▶ _Listed records_:
◆ ◆ ◆ ◆

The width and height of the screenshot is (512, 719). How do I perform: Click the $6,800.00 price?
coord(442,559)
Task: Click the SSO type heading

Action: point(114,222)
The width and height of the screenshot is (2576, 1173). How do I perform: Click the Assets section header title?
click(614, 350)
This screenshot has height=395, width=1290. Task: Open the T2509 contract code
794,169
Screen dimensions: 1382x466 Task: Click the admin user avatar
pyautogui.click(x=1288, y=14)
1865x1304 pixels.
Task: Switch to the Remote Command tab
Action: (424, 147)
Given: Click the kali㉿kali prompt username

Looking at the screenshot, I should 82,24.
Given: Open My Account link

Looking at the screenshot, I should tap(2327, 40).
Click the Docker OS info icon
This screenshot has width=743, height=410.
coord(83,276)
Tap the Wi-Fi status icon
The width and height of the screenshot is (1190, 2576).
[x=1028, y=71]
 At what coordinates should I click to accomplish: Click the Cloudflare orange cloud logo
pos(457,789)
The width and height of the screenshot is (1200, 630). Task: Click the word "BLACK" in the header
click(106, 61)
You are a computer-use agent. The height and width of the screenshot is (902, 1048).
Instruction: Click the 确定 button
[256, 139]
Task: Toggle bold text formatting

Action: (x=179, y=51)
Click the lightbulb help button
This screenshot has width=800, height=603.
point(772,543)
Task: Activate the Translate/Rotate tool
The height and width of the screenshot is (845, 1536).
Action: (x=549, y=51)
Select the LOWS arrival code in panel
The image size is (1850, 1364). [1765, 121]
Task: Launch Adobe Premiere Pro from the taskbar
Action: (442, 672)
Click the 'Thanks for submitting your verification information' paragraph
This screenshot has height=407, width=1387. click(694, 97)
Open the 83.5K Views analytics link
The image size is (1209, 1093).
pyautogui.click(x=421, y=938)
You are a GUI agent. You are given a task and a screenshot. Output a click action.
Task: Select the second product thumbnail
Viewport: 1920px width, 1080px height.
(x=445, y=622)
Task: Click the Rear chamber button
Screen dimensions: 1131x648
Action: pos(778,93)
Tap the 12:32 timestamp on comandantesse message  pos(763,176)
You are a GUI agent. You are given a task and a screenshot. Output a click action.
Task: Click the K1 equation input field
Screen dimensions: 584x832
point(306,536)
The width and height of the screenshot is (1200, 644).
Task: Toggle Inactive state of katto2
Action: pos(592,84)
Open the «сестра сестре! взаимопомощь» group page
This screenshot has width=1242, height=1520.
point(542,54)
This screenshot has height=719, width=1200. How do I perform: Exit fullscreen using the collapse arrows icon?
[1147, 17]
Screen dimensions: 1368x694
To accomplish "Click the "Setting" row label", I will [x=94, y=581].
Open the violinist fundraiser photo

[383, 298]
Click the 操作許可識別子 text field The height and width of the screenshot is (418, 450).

◆ ◆ ◆ ◆

▶ _What is being asked_: Reproduce each line of the data containing the word "field".

▶ _Response to this exercise_:
Task: Click the K1 equation input field
Click the 操作許可識別子 text field The height and width of the screenshot is (418, 450).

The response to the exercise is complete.